Address: http://www.adnoiseam.net

ORGANUM - AMEN (CD by Die Stadt)
Two re-issues and two new releases by Die Stadt. To start with the latter one. 'Amen' is the second installment which started with 'Sanctus' on Robot Records, which I sadly missed. Is David Jackman all of a sudden a religious man? Sounds like it. He plays here grand piano, hammond organ, tower bell, gong and voices. It's hard to believe it was recorded by the same man who surprised us some twenty years ago with 'In Extremis'. Pastoral voices, a bang on the piano, a continuous drone on the organ. There are two pieces here 'Amen I' and 'Amen II', and Jackman plays another of his plays of deception. Are we perhaps listening to the same track twice? Or two very similar mixes? In that respect Organum didn't change, as it's a small game that he always plays with his listeners. It's work that is different from much of his previous work, and certainly needs to grow on me. I played it already a couple of time, and despite the somewhat sacral atmosphere it starts growing.

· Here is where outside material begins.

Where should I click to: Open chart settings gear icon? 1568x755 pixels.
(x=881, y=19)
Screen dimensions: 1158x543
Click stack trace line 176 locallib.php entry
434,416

The first re-issue is by Asmus Tietchens and is number nine in his series of re-issues of his old LPs. 'Zwingburgen Des Hedonismus' was never a big favorite of mine. This one sided LP, originally released by Multimood, is one of a series of pieces Tietchens made with a fairlight computer, and is a study over the notes 'b-a-c-h' for piano and synthesizers. It sounds very serious avant-garde, but somehow things never seemed to happen here. Also the bonus from the first CD re-issue (in 1994) is present here, and is also an orchestral piece, with bassoon sounds, harp and flutes. It belongs to my least favorite Tietchens works, but the CD is saved by the re-issue of 'Mysterien Des Hafens' which was released on a split LP by Odd Size in 1988. It was recorded circa 'Geboren Um Zu Dienen', but is much lengthier and spacier than many of the 'Geboren' pieces, but it has the same mechanical drive as the shorter 'Geboren' pieces. Tietchens in optima forma, with dark atmospheric pieces, just like a harbor would like at night, and ship horns fill the night. Austere, dark, shimmering: classic Tietchens music.

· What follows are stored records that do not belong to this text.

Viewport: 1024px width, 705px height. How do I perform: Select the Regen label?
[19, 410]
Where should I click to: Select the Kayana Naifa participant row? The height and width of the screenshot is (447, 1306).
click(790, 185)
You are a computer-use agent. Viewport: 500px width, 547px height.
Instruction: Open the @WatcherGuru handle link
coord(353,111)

The next three hours are reserved for z'ev. For a man who said he one foot in the grave in 1990, he is remarkable present these days. It seems like he manically catching up, and as such the re-issue of 'Production And Decay' is more than well-come. This was z'ev's first studio LP from 1981, recorded and released in Rotterdam on a curious and regrettable long forgotten experimental music label Backlash Records (who also released Tuxedo Moon and Nyrabakiga). Up to that point z'ev in various guises just released live recorded material. It is where the interests of z'ev started to mingle: the live playing of percussion and the studio techniques, which he used in several other projects, such as Stefan Weisser. I don't what the studio of Backlash looked like, but it's a pretty interesting production. The sound gets processed, slowed down, but then new layers are added and strange muffled but strong rhythmic sounds occurs. None of the original power has been lost here. It was in its day already a masterpiece of 'industrial' music, and still is. On the same CD all the material gets a treatment in 2005, through some of the techniques z'ev uses these days. The layers are much thicker and fatter and lays less on the rhythm aspect. It makes this a great document. And with the first 500 copies there is also a second CD with three pieces from 1982. The first one is a live piece of metal percussion, which gives an idea what it sounded like in the day: raw and untamed. The second piece is a sound poetry/tape piece of heavily layered voices and 'Element/L' is a highly deformed piece of layered percussion, until it becomes an engine like sound.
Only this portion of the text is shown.